─── Extracted material ───

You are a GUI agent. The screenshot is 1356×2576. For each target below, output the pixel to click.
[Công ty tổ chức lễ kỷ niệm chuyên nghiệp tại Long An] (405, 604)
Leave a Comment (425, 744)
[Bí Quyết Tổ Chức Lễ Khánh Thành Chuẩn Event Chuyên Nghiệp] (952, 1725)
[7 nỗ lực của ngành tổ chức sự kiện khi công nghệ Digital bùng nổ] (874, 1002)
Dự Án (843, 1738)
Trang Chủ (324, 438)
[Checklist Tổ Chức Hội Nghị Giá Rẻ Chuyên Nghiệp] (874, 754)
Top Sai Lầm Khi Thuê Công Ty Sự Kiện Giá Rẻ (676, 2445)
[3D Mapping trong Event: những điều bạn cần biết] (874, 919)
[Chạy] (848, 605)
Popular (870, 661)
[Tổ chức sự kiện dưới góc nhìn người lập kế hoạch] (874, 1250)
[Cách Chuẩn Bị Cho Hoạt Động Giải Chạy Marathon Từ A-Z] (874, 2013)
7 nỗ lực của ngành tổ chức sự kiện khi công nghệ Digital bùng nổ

───

● **Problem description**
Your answer should consist only of the lines from the one that holds "[3D Mapping trong" to the end of the entries above, both ends included, each repeated exactly.

● **Task answer**
[3D Mapping trong Event: những điều bạn cần biết] (874, 919)
[Chạy] (848, 605)
Popular (870, 661)
[Tổ chức sự kiện dưới góc nhìn người lập kế hoạch] (874, 1250)
[Cách Chuẩn Bị Cho Hoạt Động Giải Chạy Marathon Từ A-Z] (874, 2013)
7 nỗ lực của ngành tổ chức sự kiện khi công nghệ Digital bùng nổ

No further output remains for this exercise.